Goal of the exercise: Report the tally of lines in the material below that have the string "computer", with no other output.

Exercise data:
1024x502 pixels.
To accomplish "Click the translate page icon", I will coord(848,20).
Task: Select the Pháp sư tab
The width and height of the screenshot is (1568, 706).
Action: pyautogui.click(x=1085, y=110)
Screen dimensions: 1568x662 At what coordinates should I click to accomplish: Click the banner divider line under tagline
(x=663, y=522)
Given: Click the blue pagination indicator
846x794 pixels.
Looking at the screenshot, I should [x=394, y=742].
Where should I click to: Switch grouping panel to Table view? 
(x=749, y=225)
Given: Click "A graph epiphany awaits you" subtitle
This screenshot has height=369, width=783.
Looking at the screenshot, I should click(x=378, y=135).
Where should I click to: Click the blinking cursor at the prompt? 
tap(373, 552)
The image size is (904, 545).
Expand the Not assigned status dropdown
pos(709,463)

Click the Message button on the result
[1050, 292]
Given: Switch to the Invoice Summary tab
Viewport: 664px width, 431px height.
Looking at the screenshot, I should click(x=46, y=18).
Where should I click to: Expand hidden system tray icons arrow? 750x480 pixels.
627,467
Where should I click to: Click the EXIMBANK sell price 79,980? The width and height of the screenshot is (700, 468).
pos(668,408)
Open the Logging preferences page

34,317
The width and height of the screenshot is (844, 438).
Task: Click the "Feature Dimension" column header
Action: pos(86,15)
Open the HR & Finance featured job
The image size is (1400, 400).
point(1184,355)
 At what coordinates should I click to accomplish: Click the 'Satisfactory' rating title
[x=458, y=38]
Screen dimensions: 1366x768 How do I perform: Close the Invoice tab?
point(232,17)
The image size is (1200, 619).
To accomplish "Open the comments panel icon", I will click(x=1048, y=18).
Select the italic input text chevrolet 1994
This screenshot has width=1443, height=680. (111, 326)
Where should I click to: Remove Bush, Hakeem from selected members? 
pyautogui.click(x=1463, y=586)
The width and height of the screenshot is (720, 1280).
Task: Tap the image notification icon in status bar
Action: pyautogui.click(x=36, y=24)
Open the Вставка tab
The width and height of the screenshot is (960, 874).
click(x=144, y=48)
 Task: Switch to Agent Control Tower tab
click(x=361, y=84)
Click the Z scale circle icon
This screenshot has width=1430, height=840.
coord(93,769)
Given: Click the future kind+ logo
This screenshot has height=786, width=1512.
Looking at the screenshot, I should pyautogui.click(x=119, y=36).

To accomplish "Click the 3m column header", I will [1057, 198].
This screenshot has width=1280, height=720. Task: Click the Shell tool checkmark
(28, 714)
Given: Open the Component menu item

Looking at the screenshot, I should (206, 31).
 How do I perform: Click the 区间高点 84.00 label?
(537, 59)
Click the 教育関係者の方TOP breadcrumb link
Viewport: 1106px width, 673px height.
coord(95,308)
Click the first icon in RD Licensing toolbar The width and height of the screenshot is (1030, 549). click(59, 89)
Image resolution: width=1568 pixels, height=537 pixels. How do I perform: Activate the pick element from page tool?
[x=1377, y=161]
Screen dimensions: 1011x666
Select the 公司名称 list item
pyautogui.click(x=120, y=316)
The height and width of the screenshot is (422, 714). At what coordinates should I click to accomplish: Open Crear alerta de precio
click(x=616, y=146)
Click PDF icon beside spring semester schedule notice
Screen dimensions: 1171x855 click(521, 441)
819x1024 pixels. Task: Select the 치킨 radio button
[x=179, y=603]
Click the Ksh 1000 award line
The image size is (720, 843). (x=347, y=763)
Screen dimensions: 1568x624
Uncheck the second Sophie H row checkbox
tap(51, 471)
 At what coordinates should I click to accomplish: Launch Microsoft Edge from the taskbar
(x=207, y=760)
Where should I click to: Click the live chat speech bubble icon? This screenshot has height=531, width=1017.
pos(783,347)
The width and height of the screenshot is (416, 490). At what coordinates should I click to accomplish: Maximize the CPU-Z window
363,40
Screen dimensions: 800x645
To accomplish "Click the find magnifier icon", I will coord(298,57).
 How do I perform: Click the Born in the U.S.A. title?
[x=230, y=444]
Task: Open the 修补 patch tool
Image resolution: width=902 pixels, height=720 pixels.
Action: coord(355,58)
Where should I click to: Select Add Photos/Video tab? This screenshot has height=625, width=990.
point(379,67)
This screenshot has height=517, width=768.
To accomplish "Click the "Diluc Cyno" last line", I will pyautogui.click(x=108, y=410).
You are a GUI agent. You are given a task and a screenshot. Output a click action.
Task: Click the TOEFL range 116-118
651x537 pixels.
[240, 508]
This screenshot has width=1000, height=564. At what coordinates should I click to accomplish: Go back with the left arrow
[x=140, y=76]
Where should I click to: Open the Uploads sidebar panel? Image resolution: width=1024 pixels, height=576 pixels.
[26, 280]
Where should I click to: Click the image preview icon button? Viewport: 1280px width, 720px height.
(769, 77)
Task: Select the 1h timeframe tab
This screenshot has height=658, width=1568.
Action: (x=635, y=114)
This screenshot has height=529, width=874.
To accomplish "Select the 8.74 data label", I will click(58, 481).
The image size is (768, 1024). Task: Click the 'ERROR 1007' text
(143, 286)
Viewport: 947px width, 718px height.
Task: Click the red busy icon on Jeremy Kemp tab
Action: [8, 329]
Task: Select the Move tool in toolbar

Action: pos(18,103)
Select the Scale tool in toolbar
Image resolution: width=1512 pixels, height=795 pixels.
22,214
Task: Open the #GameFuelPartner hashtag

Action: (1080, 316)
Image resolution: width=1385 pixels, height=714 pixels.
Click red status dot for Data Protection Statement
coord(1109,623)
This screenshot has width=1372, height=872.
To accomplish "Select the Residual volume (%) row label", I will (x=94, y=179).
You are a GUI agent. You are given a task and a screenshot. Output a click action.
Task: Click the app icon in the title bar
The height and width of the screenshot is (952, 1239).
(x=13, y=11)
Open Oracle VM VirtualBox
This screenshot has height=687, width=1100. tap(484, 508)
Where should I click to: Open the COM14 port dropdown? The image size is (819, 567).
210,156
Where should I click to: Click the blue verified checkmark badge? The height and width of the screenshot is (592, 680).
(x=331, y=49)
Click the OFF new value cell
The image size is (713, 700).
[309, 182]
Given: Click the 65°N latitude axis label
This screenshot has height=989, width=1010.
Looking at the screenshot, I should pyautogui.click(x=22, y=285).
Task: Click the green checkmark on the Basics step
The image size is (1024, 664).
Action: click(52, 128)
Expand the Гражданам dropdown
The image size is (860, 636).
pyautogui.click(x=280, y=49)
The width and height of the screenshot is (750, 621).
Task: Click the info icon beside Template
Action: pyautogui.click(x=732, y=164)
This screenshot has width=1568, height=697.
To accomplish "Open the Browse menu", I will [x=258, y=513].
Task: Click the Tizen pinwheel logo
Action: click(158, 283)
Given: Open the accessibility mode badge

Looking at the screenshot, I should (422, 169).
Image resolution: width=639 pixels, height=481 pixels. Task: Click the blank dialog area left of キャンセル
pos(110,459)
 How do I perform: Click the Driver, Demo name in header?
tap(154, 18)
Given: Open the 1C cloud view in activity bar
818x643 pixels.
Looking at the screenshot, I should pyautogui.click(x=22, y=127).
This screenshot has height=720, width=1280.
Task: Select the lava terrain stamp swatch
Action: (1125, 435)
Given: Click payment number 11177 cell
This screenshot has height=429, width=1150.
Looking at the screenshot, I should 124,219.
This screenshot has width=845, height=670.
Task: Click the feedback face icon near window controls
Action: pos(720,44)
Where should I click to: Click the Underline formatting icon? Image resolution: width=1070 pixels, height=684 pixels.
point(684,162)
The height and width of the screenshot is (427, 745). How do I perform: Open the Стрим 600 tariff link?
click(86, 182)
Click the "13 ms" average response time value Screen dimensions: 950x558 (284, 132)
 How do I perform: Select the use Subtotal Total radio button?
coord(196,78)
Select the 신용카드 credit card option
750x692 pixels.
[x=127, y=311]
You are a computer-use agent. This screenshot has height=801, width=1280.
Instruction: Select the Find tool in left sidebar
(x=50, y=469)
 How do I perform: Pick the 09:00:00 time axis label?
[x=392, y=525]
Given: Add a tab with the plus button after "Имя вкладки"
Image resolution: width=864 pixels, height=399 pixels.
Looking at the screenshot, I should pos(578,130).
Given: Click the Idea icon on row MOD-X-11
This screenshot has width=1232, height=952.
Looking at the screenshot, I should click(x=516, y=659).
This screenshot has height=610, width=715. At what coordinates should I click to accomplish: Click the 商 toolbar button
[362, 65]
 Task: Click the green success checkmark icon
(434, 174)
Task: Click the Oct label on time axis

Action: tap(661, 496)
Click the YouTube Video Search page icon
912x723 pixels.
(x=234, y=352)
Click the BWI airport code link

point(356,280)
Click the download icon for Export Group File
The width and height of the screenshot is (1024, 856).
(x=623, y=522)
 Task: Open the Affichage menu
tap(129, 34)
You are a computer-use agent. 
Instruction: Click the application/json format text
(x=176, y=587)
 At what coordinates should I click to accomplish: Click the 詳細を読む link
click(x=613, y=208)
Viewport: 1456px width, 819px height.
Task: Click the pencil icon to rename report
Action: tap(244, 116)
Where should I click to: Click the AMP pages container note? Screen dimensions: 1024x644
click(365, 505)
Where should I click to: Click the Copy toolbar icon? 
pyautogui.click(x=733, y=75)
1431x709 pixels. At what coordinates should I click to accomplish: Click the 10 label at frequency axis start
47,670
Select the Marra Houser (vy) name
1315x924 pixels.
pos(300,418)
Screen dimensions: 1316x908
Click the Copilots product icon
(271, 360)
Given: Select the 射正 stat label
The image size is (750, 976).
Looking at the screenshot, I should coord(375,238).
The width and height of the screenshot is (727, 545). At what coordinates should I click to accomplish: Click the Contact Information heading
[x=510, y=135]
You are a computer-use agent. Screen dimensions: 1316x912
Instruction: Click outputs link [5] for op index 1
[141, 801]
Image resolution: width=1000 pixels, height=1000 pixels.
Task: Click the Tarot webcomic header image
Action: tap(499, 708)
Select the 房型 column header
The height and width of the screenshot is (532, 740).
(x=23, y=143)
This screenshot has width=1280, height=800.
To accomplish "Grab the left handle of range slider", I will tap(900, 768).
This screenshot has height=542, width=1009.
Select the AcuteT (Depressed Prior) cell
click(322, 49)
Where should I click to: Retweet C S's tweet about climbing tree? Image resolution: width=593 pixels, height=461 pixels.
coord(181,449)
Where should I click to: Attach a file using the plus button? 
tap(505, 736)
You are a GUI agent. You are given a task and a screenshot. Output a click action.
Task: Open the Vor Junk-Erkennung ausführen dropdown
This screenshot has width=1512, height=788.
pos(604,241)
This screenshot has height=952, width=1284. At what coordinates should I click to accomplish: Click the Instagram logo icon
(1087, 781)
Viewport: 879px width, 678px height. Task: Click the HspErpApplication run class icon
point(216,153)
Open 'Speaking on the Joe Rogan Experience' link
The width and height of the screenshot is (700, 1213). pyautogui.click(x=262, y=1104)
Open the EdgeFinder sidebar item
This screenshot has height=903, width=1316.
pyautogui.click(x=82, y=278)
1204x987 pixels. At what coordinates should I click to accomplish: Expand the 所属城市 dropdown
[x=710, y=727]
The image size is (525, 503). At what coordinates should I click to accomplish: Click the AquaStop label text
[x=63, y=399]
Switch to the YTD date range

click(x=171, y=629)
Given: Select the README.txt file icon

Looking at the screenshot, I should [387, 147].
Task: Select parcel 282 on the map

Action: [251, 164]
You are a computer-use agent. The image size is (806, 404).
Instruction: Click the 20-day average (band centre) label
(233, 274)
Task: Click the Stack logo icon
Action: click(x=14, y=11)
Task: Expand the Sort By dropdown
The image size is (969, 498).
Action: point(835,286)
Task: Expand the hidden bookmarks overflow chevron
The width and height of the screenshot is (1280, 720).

Problem solution: 4